Dave: Well, in the few minutes we have left, there's another bill that's pending out there, just wanting to get your opinion on it, and that's the idea of changing the retirement, the state retirement plan from defined benefit to defined contribution. Defined contribution would be for new hires effective in 2023. That has not passed yet. It's pending in a conference committee. What are your thoughts about that?
Sen. Hogan: My feeling is that this is such a major change that impacts a lot of people in this state, and that we didn't do the actuarial studies. We haven't done it before, employee benefits. None of the standard procedures for a major policy change like this were followed, and that just makes it unacceptable. And I'm not opposed to looking at it, but then let's look at it using the established standards.
Dave: So instead of death by study, you think that there ought to be a real study to look at this-
Sen. Hogan: And it has to be an independent, external audit that looks at the financial issues, because I think if you take the local governments out, the state employees program is going to be financially just gutted, and then the state has that liability. And so, I don't think we really know what we're doing, and this is not the way to make major decisions.
Dave: Is there anything else that you'd like to see in terms of maybe a bill, or two, or a study, or two that you'd like to see accomplished over the next two years?
Sen. Hogan: Well, I think we have a lot of really good studies. We'd looked at drug pricing. We'd looked a lot about drug regulation, and that's an area that I think every citizen is concerned about, either an employer, or employee, because drug prices continue to go up, and I think that's one that we really need to look at.
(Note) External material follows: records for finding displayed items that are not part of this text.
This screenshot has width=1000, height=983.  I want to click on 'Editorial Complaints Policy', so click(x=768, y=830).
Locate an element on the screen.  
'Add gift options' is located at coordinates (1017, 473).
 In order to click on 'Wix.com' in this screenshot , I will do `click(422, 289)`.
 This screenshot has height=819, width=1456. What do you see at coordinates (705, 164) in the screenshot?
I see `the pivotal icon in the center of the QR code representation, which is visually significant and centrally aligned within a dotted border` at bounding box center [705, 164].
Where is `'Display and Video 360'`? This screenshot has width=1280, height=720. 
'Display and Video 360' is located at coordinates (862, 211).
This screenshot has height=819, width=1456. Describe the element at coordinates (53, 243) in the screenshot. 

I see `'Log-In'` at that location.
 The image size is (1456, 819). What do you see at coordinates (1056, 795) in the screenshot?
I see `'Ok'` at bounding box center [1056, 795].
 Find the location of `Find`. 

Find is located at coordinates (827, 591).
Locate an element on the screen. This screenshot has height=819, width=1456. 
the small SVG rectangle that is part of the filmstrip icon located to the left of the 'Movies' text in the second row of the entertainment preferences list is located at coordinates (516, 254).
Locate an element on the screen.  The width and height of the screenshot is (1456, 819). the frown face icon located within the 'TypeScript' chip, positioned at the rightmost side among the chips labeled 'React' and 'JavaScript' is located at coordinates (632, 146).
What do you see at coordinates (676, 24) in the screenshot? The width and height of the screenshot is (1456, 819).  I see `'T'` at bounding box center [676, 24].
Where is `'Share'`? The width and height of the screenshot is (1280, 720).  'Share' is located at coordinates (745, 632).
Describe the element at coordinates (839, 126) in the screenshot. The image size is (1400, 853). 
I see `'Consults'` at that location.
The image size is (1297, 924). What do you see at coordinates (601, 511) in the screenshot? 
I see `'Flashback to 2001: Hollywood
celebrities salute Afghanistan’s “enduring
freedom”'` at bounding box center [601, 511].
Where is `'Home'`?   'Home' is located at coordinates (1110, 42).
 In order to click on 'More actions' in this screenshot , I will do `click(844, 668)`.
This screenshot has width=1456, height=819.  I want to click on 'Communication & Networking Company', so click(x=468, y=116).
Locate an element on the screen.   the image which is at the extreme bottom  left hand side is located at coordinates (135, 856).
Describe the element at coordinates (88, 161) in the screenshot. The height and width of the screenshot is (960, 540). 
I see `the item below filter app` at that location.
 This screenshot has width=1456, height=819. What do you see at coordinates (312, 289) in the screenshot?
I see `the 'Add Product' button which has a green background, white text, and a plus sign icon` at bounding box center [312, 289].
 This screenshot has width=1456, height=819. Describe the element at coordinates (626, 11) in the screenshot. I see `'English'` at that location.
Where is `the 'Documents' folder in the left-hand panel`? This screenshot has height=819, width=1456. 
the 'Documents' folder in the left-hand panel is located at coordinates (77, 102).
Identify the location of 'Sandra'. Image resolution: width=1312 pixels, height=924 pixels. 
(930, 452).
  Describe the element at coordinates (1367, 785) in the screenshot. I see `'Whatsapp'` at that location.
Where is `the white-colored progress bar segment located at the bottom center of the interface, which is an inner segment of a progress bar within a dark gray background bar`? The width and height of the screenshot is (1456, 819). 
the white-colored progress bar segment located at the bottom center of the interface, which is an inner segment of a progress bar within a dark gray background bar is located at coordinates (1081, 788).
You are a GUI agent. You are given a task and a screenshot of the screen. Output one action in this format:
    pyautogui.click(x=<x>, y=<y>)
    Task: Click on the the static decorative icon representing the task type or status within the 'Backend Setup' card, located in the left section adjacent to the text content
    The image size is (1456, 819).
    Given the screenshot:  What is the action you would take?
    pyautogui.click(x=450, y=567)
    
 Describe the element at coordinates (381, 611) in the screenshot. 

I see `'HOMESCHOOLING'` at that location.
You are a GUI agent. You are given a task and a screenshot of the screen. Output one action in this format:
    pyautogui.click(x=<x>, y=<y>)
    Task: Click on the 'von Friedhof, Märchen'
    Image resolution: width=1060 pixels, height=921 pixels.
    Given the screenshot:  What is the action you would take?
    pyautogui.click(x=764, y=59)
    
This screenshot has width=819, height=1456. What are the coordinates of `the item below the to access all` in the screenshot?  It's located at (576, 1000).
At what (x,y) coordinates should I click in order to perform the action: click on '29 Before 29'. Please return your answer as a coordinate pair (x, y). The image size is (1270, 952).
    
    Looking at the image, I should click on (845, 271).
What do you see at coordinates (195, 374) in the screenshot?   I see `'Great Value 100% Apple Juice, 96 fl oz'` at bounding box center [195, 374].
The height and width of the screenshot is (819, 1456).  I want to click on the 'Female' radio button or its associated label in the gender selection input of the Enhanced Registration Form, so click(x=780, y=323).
There's a study on autism. We've had a lot of controversy about autistics, and services to individuals with developmental disabilities. So there's a lot of issues out there.
Dave: I was gonna say, and there's a lot, there will be a lot of time to study it, and there'll be a lot of interesting studies to watch, so-
Sen. Hogan: Yeah.
Dave: Senator, thank you very much for the time this afternoon.
Sen. Hogan: Thank you, good to talk.
Dave: Our Senator Kathy Hogan from Fargo, she's a Democrat. She also was a professional in human services, so she knows a lot about human services. For Prairie Public and "Legislative Review," I'm Dave Thompson.